My company in Viet Nam was undergoing a transition. Our new
AH1-G's were arriving, and with each new "Snake" we had to give up one of our UH1-C "Charley Models".
We were down to two "Charleys", so now and then I was tasked to fly as Co-Pilot carrying our Infantry squad in our UH1-H "Slick".
I had gone to Operations to check the tasking board the night before and found I would be "on standby" as Co-Pilot on the slick. This meant my chances of actually flying were pretty slim, so I felt comfortable partying and drinking with friends until the wee hours of the morning.
I dragged myself out of bed at first light, still feeling the residual effects of far too many adult beverages, pre-flighted the aircraft, and rushed back to bed to sleep... hopefully beyond the coming headache.
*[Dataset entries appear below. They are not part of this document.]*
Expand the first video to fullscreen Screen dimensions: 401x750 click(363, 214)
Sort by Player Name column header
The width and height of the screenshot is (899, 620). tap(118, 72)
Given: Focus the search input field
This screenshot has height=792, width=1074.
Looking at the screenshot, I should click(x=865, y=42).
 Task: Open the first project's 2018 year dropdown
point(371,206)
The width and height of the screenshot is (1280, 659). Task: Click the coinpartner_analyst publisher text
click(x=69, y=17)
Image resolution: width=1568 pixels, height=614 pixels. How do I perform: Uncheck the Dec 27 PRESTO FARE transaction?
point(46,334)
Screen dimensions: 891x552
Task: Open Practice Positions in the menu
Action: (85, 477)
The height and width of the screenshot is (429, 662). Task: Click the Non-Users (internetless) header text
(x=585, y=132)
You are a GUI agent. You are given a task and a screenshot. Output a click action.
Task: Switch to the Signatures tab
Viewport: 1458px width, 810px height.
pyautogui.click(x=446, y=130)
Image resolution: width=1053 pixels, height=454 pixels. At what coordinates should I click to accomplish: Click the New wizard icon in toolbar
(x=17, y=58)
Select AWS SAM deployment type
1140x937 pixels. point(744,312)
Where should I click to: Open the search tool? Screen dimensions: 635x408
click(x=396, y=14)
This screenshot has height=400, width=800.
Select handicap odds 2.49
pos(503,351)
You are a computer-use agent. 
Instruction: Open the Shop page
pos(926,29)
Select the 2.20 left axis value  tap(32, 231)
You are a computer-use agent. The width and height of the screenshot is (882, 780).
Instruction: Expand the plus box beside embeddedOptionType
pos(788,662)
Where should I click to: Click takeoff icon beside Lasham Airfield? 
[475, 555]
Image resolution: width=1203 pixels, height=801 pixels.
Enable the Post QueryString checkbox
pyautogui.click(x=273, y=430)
"Sir! Sir! They need you to scramble RIGHT NOW!"
It's the CQ runner from Operations.
Bleery eyed, I check my watch. It's 0930. I still need another three hours shuteye or so...
This can't be happening.
"Skeeter's been shot down!"
Skeeter was the call sign of our little OH-6 Scout.
Outta bed and into my flight suit... I grab and strap on my .38 revolver and my "chicken plate" body armor, then jog 300 feet to the flight line. Tom, the Aircraft Commander, cranks the Huey as soon as he sees me headed his way.
We fly to the scene of the crash and circle. The little bird is on it's side burning. It's pilot and gunner/observer have been rescued, the crew chief didn't get out in time. We see lots of bad guys flitting below from one covered area to another, and our gunships are hosing those areas down with mini-gun and rockets.
I'm beginning to be uncomfortable.
Pretty quickly I realize I've made a big mistake...
In my rush to get airborne I should have taken a few seconds to hit the latrine. I need to pee, and I'm beginning to feel some gastro-intestinal pain due to having too much fun the night before. Landing is impossible... we can see bad guys running all around beneath us.
The pressure got worse.
Finally I can stand the pain no longer. I fill the seat of my flight suit with warm, mushy stench. I'm not in pain any longer, but I'm now squishing around in my own waste and the foul smell makes everyone on the aircraft almost as uncomfortable as me.
Back home, I undressed in the shower and scrubbed myself down.
Lesson indelibly learned...
From that day forward I limited my alcohol intake before flying, even if I was just on standby. And I never got into another helicopter without first making a "pit-stop".